Work instructions:
Print the data from the line with "Choose the Laundry Room label point(500,205)" to the line with "Choose the Primary", both included, with every line reproduced verbatim.

+++++

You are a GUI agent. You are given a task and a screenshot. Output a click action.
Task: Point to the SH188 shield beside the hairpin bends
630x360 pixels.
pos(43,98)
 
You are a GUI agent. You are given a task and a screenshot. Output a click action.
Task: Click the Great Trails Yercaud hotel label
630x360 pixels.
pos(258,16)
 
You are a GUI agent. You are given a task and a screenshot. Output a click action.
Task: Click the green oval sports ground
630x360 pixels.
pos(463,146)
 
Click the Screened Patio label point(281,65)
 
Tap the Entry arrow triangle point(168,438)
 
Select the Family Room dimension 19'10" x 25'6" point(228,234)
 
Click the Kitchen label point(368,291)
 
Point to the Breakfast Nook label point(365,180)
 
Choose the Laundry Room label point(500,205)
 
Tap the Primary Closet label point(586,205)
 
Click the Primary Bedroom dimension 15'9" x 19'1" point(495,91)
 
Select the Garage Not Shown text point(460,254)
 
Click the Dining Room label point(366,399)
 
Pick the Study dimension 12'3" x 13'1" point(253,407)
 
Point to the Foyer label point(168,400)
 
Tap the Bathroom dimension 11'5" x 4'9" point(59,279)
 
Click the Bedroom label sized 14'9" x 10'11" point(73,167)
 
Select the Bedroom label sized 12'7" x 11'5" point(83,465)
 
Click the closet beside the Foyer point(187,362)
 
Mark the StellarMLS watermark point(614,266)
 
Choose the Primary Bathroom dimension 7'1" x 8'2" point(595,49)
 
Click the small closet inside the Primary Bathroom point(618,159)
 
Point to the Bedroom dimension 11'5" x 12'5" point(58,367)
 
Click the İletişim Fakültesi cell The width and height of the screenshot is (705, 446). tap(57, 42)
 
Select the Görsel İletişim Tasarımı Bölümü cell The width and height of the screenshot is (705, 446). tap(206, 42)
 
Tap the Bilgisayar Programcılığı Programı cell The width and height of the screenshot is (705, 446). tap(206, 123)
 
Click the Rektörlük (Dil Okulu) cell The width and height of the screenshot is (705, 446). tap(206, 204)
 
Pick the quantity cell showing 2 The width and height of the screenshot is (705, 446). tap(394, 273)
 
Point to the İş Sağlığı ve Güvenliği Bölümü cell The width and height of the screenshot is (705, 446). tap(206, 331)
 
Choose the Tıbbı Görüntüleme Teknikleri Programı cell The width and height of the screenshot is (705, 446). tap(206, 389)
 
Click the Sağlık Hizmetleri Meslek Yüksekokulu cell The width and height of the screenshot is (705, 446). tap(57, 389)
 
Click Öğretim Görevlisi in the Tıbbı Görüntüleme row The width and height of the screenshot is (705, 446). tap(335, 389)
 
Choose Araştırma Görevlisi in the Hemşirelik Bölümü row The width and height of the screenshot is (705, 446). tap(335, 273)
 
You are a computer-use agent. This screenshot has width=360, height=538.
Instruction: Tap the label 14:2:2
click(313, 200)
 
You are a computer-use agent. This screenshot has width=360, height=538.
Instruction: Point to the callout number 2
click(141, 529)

+++++

Written answer:
Choose the Laundry Room label point(500,205)
 
Tap the Primary Closet label point(586,205)
 
Click the Primary Bedroom dimension 15'9" x 19'1" point(495,91)
 
Select the Garage Not Shown text point(460,254)
 
Click the Dining Room label point(366,399)
 
Pick the Study dimension 12'3" x 13'1" point(253,407)
 
Point to the Foyer label point(168,400)
 
Tap the Bathroom dimension 11'5" x 4'9" point(59,279)
 
Click the Bedroom label sized 14'9" x 10'11" point(73,167)
 
Select the Bedroom label sized 12'7" x 11'5" point(83,465)
 
Click the closet beside the Foyer point(187,362)
 
Mark the StellarMLS watermark point(614,266)
 
Choose the Primary Bathroom dimension 7'1" x 8'2" point(595,49)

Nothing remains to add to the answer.